Reproducibility Index

Notice: The reproducibility variables underlying each score are classified using an automated LLM-based pipeline, validated against a manually labeled dataset. LLM-based classification introduces uncertainty and potential bias; scores should be interpreted as estimates. Full accuracy metrics and methodology are described in Coakley et alK. L. Coakley, T. Snelleman, H. Hoos, and O. E. Gundersen, "The embrace of open science: An analysis of a decade of AI research and 56 800 conference papers," Under Review, 2026..
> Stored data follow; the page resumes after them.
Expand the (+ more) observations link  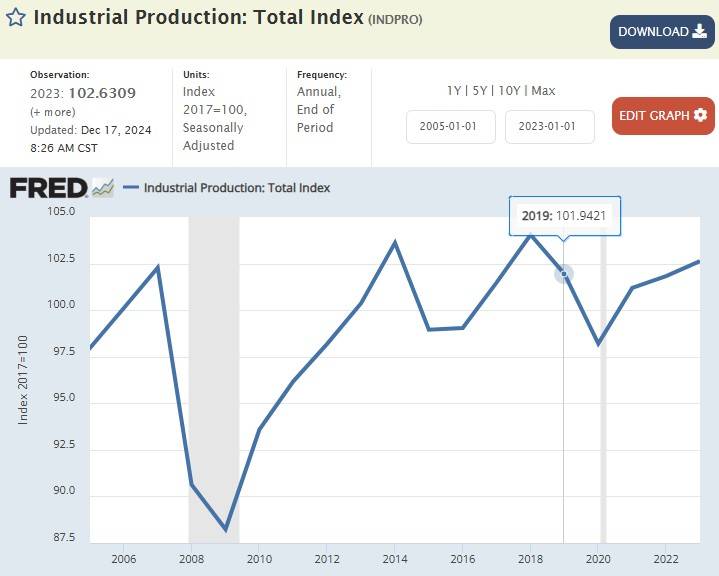tap(52, 112)
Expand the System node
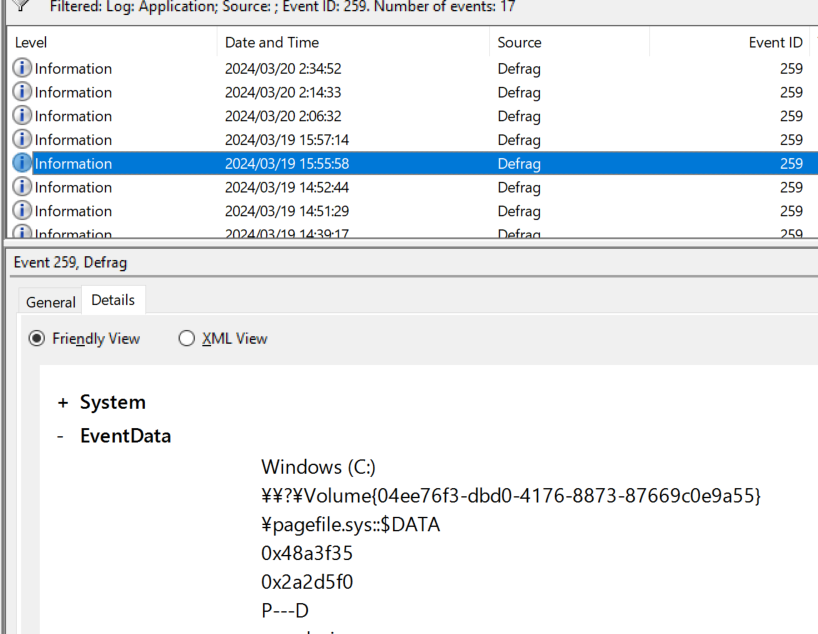818x634 pixels. coord(63,403)
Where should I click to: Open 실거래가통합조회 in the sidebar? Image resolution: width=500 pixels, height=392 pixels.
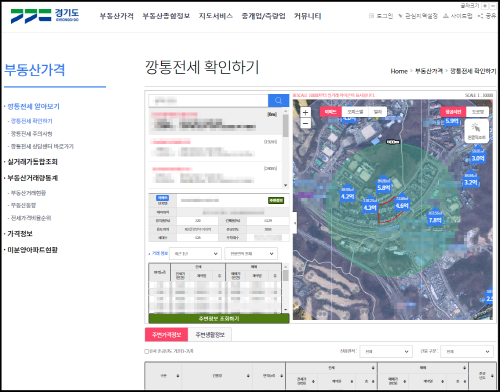tap(32, 162)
Topic Models to Infer Socio-Economic Maps

Authors: Lingzi Hong, Enrique Frias-Martinez, Vanessa Frias-Martinez

AAAI 2016 | Venue PDF | LLM Run Details

Reproducibility Variable	Result	LLM Response
Research Type	Experimental	To evaluate the accuracy of the approaches proposed, we use two datasets: a large-scale spatio-temporal dataset containing one month of calling activity for three cities from the same country, and the socio-economic map for those three cities containing regional SEL information. ... Table 1 shows the results for the four approaches using regression to infer SELs as continuous values. The results reported are for 20 topics for PMB-LDA (RF and SVR) and 25 for PMBSEL-s LDA, which turned out to be the number of topics that had the best results in terms of accuracy (R2) as shown in Figure 2. ... On the other hand, Table 2 shows the accuracies and F1 scores for all four approaches when SELs are deﬁned as three discrete classes: A, B and C (from high to low socio-economic level).
Researcher Affiliation	Collaboration	Lingzi Hong College of Information Studies University of Maryland EMAIL Enrique Frias-Martinez Telefonica Research Madrid, Spain EMAIL Vanessa Frias-Martinez College of Information Studies University of Maryland EMAIL
Pseudocode	Yes	Algorithm 1 PMBSEL-s LDA ... Algorithm 2 PMB-LDA ... Algorithm 3 PF
Open Source Code	No	The paper does not include any explicit statement about releasing source code for their methodology, nor does it provide any links to a code repository.
Open Datasets	No	For privacy reasons involving the use of cell phone data at large-scale, we cannot reveal the name of the country. The spatio-temporal dataset contains a total of 134M calls and 1.8M individuals; while the SEL map contains a total of 186 regions distributed across the three cities.
Dataset Splits	Yes	To test the accuracy of this approach, we randomly divide the set of regions in the area under study into a training and a testing set (75% 25%) and repeat it 100 times. We use the training set for PMBSEL-s LDA model estimation and the testing set for the inference of SELs from mobility motifs and topics, and report average accuracy values across all runs. For continuous SEL values, we report R2 and RMSE.
Hardware Specification	No	The paper does not provide any specific hardware details (e.g., CPU, GPU models, memory) used for running the experiments.
Software Dependencies	No	The paper mentions "Libsvm" and "RFR" (Random Forest Regression) or "SVR" (Support Vector Regression) and "RF" (Random Forest), but it does not specify version numbers for these software components or libraries.
Experiment Setup	Yes	For Support Vector Regression, we used a Gaussian RBF kernel and the parameters (C, γ, ϵ) were selected using 5-fold cross validation to minimize the mean squared error. For Random Forest, the results are reported for 8 random trees in PMB-SEL; 146 trees in PF and 14 trees in PF2.